In sostanza, per i 10 miliardi di NPL dovremmo attenderci che verranno venduti a qualcosa come poco più di 2 miliardi di euro, mentre a bilancio risultano iscritti mediamente a circa 4,6 miliardi. La differenza di 2,5 miliardi sarebbe una perdita accusata da MPS e che azzererebbe il valore già infimo di capitalizzazione della banca in borsa, pari a 1,7 miliardi. Improbabile che il Tesoro lasci che avvenga tutto ciò, in quanto dovrebbe mettere mano subito dopo a una ricapitalizzazione pro-quota, sborsando dichiaratamente nuovi quattrini.

Gli elettori italiani non gradirebbero, per cui probabile che compia un’operazione più sottile, cioè che effettivamente scarichi sulla società cessionaria il peso della maxi-perdita, vendendole NPL a valori sostanzialmente prossimi a quelli di iscrizione a bilancio.

E’ ovvio che nessuna società privata accetterebbe mai di buttare soldi nel bidone dell’immondizia. E, infatti, questa entità ad oggi ignota verrebbe fusa con Amco, controllata dal Tesoro, una società pubblica. Essa si accollerebbe le perdite, ma a pagare il conto sarebbe chiaramente sempre il Tesoro, cioè noi contribuenti italiani. L’unico modo che il governo avrebbe, in teoria, per evitare questo salasso a carico dei conti pubblici – l’ennesimo legato al salvataggio di MPS, già costatoci 8 miliardi tra ricapitalizzazione precauzionale e rimborso degli obbligazionisti subordinati – sarebbe di caricare le perdite a bilancio e subito dopo rivenderla sgravata dagli NPL sul mercato, chiaramente dopo una nuova ricapitalizzazione che finanche azzeri la quota pubblica. Ma avete sentore di soggetti privati all’orizzonte per comprarsi MPS? La stessa fusione ipotizzata con UBI avverrebbe dopo la maxi-cessione di NPL, con la banca lombarda che non intende certo mettere mano al portafoglio per ripianare le perdite di Siena.

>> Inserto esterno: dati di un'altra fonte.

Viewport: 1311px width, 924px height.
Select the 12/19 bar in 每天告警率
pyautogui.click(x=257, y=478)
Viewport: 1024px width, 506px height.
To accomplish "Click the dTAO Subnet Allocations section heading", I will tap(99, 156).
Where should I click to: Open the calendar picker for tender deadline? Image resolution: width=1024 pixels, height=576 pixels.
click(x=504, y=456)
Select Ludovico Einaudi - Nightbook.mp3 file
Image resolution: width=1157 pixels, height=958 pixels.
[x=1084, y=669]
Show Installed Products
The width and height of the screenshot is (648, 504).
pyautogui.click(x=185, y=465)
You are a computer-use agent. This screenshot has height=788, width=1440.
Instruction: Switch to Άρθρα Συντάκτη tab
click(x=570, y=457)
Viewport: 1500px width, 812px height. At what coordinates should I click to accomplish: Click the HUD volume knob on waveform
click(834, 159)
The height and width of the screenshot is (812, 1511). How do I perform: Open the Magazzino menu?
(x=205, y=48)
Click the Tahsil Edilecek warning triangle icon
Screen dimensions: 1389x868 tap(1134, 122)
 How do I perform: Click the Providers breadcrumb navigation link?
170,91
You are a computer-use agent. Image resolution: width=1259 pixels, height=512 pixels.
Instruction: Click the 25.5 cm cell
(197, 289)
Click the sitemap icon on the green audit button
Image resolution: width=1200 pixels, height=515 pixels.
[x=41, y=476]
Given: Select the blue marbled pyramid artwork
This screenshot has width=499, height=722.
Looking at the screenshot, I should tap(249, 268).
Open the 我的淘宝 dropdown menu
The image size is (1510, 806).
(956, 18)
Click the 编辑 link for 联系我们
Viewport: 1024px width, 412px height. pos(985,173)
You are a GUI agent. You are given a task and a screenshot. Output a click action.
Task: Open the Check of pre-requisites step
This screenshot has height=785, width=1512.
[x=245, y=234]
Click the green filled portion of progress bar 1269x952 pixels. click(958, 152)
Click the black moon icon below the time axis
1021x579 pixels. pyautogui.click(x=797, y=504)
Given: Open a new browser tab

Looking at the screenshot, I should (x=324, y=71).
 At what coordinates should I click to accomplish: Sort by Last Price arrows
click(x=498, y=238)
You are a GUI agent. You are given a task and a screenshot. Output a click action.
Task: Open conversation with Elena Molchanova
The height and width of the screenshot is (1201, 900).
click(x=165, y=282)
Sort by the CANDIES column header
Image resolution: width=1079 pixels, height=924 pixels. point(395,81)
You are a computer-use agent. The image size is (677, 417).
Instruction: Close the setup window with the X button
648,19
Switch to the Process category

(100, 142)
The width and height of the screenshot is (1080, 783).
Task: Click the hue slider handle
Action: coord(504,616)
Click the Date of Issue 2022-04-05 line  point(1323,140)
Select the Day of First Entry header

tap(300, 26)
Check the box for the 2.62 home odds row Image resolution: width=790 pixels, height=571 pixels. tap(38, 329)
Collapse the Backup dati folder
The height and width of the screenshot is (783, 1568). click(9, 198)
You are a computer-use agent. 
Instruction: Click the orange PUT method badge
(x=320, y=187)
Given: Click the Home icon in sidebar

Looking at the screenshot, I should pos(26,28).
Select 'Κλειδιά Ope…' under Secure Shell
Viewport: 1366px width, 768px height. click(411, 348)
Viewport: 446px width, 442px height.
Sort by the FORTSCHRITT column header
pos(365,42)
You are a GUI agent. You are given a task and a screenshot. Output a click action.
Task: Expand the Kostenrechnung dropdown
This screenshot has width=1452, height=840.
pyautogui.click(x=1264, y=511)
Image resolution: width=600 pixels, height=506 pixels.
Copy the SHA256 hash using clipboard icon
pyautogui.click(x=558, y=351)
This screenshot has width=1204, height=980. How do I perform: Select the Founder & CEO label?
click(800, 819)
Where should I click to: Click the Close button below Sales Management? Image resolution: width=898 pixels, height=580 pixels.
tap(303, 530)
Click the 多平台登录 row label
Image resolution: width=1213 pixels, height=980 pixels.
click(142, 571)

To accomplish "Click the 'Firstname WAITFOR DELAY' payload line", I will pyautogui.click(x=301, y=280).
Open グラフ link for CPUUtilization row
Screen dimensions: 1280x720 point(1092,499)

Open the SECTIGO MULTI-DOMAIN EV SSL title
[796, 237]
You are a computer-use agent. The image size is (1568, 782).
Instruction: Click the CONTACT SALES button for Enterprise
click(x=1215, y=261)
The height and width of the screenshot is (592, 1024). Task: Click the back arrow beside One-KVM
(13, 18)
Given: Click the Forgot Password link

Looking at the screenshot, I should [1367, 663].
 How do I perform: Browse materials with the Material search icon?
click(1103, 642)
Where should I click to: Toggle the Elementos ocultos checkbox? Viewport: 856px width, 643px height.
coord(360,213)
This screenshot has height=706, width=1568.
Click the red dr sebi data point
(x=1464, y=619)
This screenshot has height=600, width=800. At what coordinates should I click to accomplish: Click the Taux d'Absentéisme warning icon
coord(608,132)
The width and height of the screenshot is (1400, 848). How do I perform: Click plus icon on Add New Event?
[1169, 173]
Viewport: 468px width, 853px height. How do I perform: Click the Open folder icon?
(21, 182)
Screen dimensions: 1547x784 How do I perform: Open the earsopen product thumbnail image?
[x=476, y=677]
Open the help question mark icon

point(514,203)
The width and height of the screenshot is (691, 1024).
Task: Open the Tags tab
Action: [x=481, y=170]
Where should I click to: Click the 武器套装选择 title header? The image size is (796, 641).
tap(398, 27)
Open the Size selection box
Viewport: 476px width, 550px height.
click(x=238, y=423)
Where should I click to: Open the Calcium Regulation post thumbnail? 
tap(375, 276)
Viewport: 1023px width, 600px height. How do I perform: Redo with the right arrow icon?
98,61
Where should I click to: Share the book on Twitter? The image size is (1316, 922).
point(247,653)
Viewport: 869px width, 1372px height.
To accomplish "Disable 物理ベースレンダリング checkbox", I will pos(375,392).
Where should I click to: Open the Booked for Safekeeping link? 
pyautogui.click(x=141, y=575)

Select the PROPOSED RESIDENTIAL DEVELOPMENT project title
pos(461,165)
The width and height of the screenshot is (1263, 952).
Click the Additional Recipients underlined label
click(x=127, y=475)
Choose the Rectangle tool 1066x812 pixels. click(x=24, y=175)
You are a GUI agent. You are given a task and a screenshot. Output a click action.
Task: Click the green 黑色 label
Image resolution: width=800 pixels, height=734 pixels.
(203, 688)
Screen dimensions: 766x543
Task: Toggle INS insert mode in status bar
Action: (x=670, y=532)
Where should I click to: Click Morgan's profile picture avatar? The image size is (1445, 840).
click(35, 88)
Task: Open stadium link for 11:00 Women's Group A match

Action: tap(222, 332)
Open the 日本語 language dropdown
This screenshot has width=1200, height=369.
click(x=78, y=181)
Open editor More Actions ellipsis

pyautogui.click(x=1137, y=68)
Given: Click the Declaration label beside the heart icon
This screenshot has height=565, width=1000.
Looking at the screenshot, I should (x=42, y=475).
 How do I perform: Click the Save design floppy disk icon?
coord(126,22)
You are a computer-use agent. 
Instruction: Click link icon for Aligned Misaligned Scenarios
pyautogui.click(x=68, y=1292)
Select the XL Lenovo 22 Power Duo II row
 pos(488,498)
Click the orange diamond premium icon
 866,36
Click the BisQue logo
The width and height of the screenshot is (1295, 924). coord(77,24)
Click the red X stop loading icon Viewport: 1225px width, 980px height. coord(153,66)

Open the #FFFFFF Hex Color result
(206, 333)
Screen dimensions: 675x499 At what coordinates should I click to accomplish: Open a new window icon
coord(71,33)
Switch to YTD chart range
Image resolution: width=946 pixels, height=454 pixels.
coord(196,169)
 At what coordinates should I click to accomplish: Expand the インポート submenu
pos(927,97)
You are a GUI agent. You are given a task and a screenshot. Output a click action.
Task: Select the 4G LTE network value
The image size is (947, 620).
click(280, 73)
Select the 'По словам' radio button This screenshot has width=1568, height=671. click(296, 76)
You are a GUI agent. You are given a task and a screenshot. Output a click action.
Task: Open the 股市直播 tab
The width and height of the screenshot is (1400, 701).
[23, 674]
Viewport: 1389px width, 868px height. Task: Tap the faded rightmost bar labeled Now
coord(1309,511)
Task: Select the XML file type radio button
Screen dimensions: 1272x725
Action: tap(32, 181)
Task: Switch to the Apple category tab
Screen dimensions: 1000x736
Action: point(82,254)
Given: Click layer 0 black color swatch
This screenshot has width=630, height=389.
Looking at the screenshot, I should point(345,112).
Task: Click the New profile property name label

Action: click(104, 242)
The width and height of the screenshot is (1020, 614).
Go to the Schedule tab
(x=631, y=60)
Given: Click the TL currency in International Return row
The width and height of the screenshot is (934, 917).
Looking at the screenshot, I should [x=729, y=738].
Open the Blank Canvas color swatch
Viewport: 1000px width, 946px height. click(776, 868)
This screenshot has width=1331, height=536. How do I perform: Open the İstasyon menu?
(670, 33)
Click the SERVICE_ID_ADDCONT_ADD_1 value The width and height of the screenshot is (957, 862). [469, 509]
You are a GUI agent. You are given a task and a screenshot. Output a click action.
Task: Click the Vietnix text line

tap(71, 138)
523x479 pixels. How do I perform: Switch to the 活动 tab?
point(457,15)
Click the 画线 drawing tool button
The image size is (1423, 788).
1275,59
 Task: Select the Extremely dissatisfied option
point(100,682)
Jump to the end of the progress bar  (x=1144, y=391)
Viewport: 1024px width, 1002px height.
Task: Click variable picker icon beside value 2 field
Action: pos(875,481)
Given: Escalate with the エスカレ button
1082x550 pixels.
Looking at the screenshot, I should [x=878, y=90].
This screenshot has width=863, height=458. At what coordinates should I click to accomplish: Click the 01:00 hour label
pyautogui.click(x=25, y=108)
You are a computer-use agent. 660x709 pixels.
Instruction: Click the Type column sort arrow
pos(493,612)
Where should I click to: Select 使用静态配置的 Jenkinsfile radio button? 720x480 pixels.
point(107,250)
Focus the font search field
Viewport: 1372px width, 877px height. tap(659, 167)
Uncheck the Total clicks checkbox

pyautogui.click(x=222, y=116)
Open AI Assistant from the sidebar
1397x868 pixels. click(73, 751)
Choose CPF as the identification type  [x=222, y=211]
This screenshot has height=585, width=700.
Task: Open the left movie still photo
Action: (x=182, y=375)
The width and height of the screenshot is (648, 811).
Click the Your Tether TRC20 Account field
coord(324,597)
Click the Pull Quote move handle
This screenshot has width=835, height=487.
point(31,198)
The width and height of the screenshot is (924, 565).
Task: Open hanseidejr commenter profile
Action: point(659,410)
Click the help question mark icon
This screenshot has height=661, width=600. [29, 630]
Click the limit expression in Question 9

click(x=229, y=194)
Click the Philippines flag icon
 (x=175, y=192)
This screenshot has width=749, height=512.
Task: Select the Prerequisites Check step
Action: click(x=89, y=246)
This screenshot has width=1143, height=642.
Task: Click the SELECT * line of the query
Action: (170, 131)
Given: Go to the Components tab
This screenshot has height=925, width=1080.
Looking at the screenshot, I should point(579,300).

P.S.: A proposito, se lo stato oggi rivendesse MPS, agli attuali prezzi di mercato perderebbe oltre 4 miliardi di euro, avendola rilevata per 5,4 miliardi e valendo la sua quota solamente 1,2 miliardi a Piazza Affari. E facendo emergere le maxi-perdite, il valore di borsa dell’intera banca piomberebbe a zero.